2.23.2009

the fist that docility breeds.

MINDFUCK BITCH LECTURE HENCEFORTH.

i am stressed. i am tense. there is always so much to do and i tend to freeze up. same old story.

everything is fine. in the grand scheme, everything is really quite good. but i tend to jump ahead and think about things that are neither here nor there, don't i?

work is difficult. could be worse. but i miss the simplicity from before, and the added responsibility is daunting. i had forgotten how it felt to be depended upon in a professional setting. probably because i never REALLY have felt that before. there are so many meetings, my time is taken up much more than before. the criteria is strict and revision constant. i can't meet all these expectations. i am trying to remind myself how lucky i am to have job stability at all. i find myself failing.

patience is a virtue i never really had. i want to do the right thing, act the best way. it's hard. i get frustrated. i get illogical and i want things i don't deserve. it's not cute, it's not attractive. but this is another exercise in patience and human relationships. i'm concerned about the future. when do you know when you do deserve something? when is it fair to ask? is it ever?

maybe not. and why do i bother thinking about presently inconsequential bullshit? i also worry that a routine will be set, time passes and the kicked up dust settles too much. the idea that everyone gets bored frightens me. it's not as much me that i'm worried about... i take that back. i worry about myself too, but in the opposite way. i worry about jumping ahead and being so eager to establish patterns and relationships that i ignore problems and warnings.

there are so many fine lines to try and balance on, it's like a grid of fishing line. elusive and slippery. despite the obvious challenge, i chastise myself for not being a pro by now.

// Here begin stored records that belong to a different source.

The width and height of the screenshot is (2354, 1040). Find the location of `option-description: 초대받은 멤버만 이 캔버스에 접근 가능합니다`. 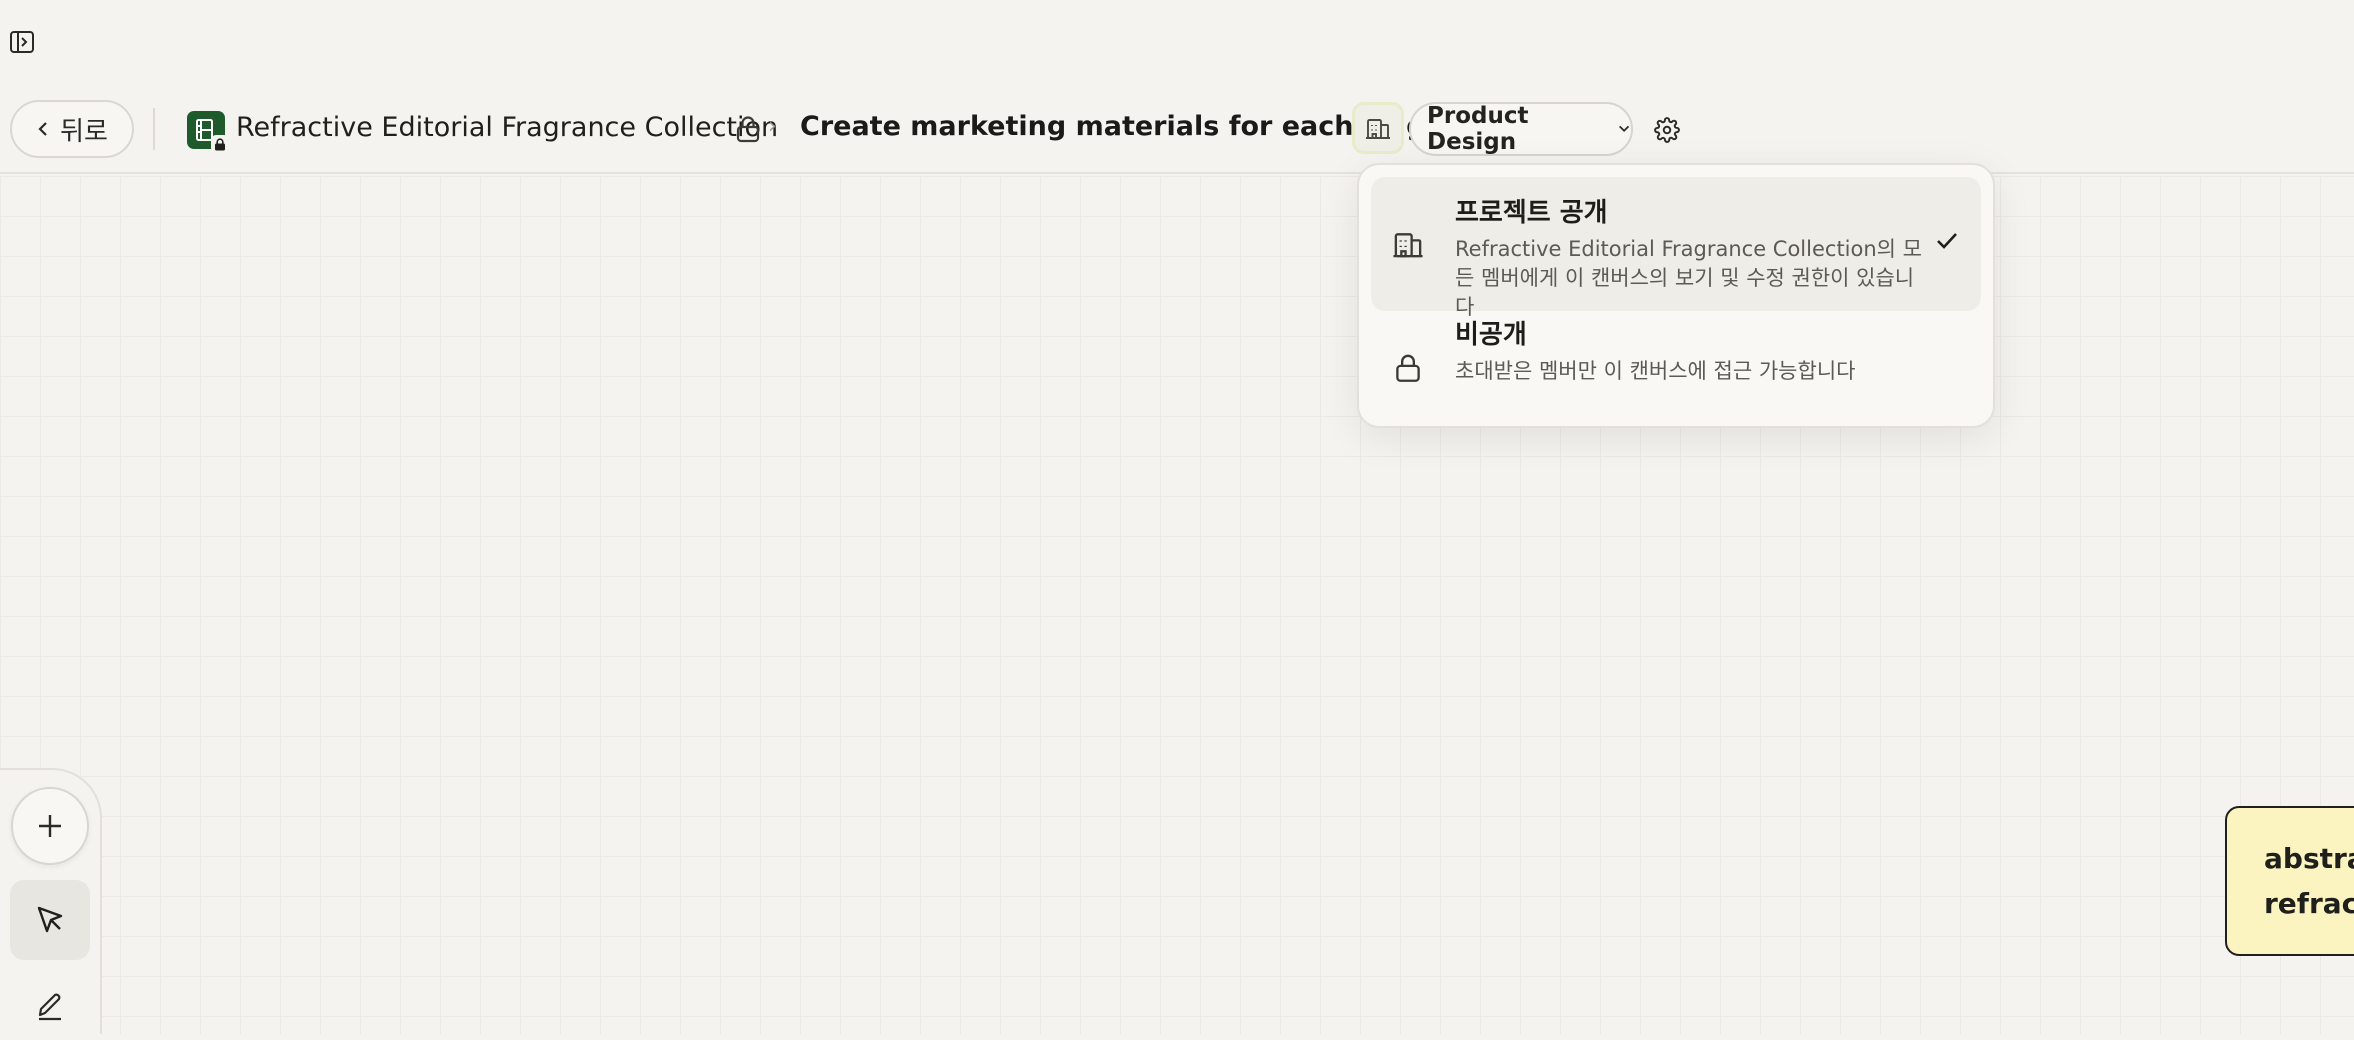

option-description: 초대받은 멤버만 이 캔버스에 접근 가능합니다 is located at coordinates (1656, 371).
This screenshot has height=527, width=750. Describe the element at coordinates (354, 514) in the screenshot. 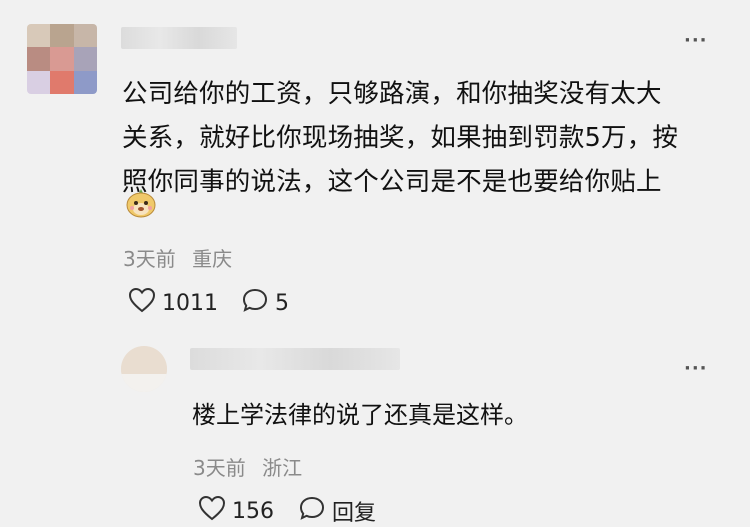

I see `reply-label: 回复` at that location.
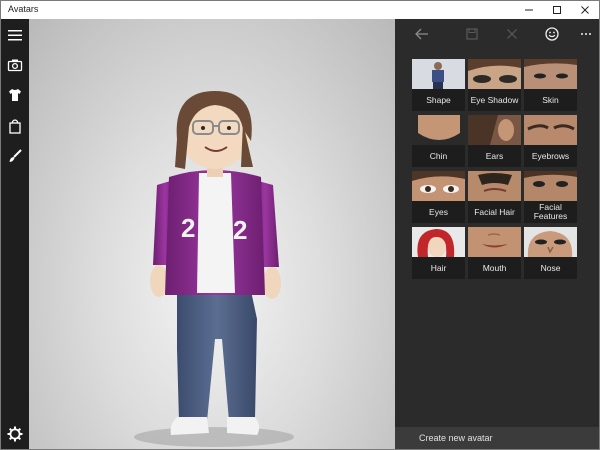 The width and height of the screenshot is (600, 450). Describe the element at coordinates (497, 34) in the screenshot. I see `panel-toolbar` at that location.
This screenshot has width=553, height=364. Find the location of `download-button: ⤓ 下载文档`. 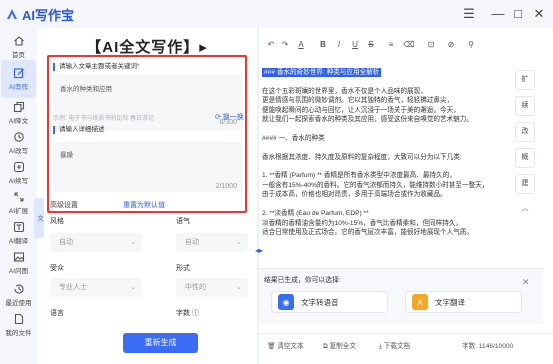

download-button: ⤓ 下载文档 is located at coordinates (394, 346).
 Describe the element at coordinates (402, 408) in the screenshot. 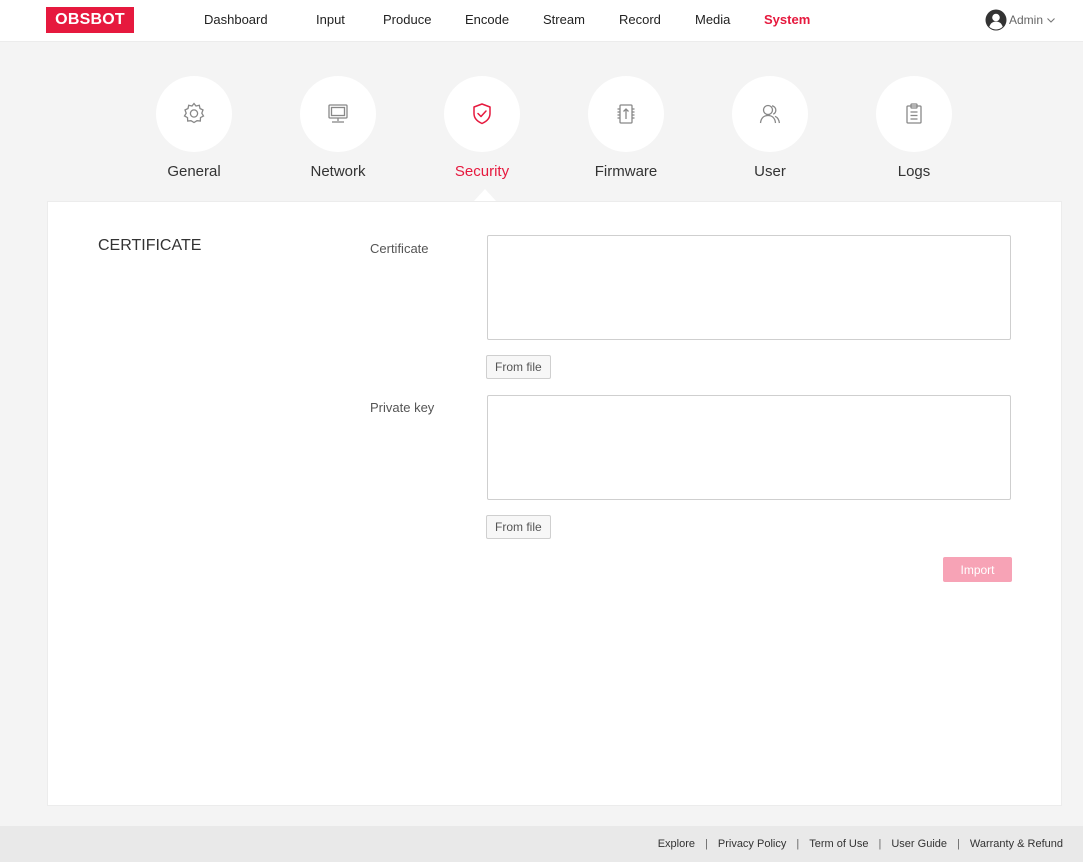

I see `private-key-label: Private key` at that location.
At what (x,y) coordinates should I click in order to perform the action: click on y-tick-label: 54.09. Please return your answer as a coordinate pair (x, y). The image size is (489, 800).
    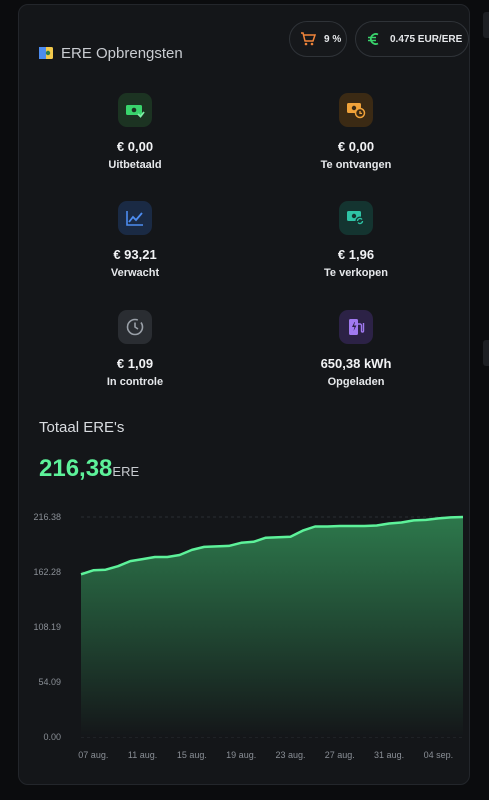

i guess the bottom line is that i feel a lot of pressure all around to do the right thing all the time. and sometimes i just crumble under the pressure. so i'm sorry if i disappoint. it's only because i tried too hard and probably cared too much.

2.11.2009

sicle

i have a girlfriend now.

WHAT THE FUCK IS UP BITCHES

she's awesome. i'm shameless. i'll try not to be irritating about it.

i bought some cookbooks today and i'm REALLY excited about them. today has been a day of aspirations. my brain is all running amok with ideas and plans for the future... there is so much i want to DO.

the weather was also fantastic today. warm. overcast. i'm down. i know it's going to get cold again (which is good, G-Warming has been droppin' EP's crazy often) but it's been fun to think about wearing summer clothes and doing springy type activities.

i feel pretty good at work. the stuff i learned during training really clicked and it doesn't feel very intimidating anymore. i can do it! and i got out of work an hour and a half early, resulting in my cookbook quest. successful day all around.

and of course now that i am home and sleep is attainable... i don't sleep. cool, right? i'm smart, buddy.

i like the challenge. today, i'm game. and i'm biting.